— Exercise details —
Set down, please, exactly the lines below that run from the line with "Image resolution: width=590" to the line with "Task: Select the PLTR ticker text", both lines included.

— The data —
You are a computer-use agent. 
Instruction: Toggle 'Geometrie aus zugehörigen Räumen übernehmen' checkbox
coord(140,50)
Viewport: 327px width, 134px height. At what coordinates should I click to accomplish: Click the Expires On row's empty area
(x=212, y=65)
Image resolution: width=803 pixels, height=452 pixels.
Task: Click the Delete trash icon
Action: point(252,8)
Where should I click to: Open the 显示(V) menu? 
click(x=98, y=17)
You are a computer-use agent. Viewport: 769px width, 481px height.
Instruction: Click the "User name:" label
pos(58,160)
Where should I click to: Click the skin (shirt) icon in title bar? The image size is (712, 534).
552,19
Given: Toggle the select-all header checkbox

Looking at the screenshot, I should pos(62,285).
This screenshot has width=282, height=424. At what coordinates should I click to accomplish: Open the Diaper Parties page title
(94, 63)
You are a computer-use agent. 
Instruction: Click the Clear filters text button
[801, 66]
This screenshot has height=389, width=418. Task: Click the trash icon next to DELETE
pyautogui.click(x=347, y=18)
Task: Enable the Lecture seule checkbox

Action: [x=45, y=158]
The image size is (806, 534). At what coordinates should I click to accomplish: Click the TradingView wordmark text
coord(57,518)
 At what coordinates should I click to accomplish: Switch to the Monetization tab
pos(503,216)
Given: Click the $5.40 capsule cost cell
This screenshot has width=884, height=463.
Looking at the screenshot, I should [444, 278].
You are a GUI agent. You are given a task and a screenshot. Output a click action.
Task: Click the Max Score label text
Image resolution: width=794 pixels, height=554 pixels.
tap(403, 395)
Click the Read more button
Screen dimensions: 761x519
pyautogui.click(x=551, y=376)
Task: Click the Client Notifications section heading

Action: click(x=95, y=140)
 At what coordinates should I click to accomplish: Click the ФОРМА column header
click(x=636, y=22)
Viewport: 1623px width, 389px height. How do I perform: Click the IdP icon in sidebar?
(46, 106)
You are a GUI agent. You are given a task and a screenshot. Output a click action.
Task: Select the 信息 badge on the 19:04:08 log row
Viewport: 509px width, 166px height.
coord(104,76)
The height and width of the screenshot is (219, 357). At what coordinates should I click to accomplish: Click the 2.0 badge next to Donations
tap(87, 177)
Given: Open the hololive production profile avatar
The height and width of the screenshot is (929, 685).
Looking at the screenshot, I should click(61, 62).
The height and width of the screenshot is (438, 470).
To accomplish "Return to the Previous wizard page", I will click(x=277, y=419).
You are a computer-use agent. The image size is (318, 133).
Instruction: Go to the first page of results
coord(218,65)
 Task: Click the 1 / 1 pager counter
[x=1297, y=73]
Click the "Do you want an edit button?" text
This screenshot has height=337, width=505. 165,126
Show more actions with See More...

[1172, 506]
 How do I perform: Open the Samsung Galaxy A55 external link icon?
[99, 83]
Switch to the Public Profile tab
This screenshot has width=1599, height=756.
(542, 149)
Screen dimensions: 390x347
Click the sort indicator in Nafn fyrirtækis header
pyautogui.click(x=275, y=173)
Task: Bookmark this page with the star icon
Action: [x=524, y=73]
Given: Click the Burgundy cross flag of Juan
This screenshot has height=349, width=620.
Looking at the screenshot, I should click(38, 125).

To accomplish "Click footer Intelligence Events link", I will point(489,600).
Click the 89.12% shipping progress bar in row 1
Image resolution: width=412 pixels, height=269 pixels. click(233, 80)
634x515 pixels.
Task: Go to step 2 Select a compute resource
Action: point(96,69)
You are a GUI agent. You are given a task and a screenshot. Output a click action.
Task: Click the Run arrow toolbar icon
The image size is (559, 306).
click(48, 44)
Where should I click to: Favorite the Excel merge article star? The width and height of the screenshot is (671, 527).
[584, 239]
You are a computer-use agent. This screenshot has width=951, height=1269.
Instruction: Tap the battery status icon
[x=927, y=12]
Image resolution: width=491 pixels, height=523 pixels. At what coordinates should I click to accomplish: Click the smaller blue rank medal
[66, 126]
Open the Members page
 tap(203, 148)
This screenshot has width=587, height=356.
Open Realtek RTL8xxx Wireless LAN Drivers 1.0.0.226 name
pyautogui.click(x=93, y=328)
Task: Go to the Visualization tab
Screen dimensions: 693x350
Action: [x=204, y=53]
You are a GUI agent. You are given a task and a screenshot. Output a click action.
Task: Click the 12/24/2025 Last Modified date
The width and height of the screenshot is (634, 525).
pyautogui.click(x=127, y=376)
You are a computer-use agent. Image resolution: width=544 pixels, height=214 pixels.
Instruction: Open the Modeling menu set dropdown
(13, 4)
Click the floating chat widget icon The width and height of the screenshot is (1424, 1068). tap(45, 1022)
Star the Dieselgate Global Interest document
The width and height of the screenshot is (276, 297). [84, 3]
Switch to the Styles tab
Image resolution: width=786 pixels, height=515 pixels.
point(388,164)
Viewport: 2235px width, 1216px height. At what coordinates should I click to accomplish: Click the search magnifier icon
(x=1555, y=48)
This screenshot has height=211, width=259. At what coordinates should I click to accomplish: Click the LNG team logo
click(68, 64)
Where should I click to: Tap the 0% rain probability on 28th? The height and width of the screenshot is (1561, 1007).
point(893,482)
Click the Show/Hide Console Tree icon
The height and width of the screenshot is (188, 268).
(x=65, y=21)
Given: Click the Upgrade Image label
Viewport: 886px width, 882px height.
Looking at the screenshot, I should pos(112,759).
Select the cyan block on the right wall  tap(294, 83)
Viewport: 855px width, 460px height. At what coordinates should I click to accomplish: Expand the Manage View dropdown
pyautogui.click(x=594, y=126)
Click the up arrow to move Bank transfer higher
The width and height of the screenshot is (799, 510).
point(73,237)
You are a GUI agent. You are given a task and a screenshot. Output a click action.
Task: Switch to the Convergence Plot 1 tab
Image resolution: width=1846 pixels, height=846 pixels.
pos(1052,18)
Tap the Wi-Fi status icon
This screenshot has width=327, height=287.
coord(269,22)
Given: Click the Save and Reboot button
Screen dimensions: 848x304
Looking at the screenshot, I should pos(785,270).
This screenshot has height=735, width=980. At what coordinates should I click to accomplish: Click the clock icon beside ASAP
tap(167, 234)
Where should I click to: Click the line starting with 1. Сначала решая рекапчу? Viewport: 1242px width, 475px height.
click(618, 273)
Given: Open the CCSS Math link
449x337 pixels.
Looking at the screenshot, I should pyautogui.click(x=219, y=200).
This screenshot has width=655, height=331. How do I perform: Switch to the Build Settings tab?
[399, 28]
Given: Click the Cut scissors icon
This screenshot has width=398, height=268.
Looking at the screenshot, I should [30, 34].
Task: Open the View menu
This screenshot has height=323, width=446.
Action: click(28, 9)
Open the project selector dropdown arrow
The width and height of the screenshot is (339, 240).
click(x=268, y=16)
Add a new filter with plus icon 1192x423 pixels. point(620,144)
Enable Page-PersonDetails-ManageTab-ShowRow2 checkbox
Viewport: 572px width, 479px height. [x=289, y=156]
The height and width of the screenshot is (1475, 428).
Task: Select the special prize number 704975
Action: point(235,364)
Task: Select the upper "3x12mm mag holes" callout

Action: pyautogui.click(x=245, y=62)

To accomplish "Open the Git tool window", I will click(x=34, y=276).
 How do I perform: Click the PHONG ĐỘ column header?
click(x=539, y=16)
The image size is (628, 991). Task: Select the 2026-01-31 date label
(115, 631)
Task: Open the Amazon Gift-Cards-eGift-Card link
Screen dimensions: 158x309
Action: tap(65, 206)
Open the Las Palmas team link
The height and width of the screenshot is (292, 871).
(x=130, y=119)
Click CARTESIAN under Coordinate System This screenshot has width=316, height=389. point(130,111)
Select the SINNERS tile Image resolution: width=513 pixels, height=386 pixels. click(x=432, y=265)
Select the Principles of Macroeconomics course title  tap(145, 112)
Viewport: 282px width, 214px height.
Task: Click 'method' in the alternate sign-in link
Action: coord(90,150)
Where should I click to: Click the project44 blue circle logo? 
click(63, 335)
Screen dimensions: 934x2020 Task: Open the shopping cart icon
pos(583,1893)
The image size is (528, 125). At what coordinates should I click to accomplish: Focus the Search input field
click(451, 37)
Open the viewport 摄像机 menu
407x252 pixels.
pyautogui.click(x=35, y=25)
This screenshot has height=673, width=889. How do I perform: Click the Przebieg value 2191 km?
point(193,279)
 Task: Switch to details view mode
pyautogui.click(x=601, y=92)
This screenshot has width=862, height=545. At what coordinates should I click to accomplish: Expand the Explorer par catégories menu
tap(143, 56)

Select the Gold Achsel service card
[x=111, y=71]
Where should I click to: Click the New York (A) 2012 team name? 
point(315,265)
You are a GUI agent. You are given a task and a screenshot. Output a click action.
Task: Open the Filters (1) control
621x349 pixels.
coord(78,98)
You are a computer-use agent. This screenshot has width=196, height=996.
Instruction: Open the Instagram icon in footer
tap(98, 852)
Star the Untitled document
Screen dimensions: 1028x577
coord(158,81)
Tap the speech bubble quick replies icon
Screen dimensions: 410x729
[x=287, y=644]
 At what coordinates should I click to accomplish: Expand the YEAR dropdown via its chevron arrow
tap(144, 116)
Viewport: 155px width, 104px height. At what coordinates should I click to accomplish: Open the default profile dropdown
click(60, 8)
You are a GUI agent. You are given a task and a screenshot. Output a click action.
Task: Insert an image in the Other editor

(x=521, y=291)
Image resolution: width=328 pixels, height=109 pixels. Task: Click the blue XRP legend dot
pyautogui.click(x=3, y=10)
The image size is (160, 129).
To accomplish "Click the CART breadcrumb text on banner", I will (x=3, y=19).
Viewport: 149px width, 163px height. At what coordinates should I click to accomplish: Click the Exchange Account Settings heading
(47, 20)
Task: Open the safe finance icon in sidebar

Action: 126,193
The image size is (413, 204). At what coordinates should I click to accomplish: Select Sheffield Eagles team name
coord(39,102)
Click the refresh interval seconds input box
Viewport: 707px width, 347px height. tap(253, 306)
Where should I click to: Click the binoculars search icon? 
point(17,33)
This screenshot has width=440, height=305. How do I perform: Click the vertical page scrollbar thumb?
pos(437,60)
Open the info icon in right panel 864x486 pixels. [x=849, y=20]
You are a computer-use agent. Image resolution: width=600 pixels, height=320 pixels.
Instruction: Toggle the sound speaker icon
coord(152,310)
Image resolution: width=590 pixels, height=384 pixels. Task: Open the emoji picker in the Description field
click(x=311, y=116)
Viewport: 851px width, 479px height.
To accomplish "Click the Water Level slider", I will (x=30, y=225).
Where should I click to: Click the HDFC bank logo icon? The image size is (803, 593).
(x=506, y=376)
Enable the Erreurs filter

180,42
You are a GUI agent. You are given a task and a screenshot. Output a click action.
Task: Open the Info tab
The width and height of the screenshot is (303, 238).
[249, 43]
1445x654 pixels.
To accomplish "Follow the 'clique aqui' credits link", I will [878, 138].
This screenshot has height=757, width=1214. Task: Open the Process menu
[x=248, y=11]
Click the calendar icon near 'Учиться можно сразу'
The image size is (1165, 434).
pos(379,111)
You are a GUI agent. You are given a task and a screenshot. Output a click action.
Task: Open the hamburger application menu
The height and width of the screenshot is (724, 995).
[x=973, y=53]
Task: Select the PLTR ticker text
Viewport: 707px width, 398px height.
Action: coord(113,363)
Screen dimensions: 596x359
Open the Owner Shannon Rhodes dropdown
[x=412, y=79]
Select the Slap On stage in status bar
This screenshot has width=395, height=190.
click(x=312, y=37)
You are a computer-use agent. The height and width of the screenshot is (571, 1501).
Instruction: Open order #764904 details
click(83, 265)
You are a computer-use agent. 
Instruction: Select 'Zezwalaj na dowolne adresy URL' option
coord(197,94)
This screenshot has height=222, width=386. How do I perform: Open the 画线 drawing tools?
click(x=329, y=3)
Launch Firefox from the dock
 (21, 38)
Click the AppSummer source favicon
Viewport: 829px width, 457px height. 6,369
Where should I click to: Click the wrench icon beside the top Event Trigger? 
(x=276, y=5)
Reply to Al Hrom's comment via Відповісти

— Solution to the problem —
Image resolution: width=590 pixels, height=384 pixels. Task: Open the emoji picker in the Description field
click(x=311, y=116)
Viewport: 851px width, 479px height.
To accomplish "Click the Water Level slider", I will (x=30, y=225).
Where should I click to: Click the HDFC bank logo icon? The image size is (803, 593).
(x=506, y=376)
Enable the Erreurs filter

180,42
You are a GUI agent. You are given a task and a screenshot. Output a click action.
Task: Open the Info tab
The width and height of the screenshot is (303, 238).
[249, 43]
1445x654 pixels.
To accomplish "Follow the 'clique aqui' credits link", I will [878, 138].
This screenshot has height=757, width=1214. Task: Open the Process menu
[x=248, y=11]
Click the calendar icon near 'Учиться можно сразу'
The image size is (1165, 434).
pos(379,111)
You are a GUI agent. You are given a task and a screenshot. Output a click action.
Task: Open the hamburger application menu
The height and width of the screenshot is (724, 995).
[x=973, y=53]
Task: Select the PLTR ticker text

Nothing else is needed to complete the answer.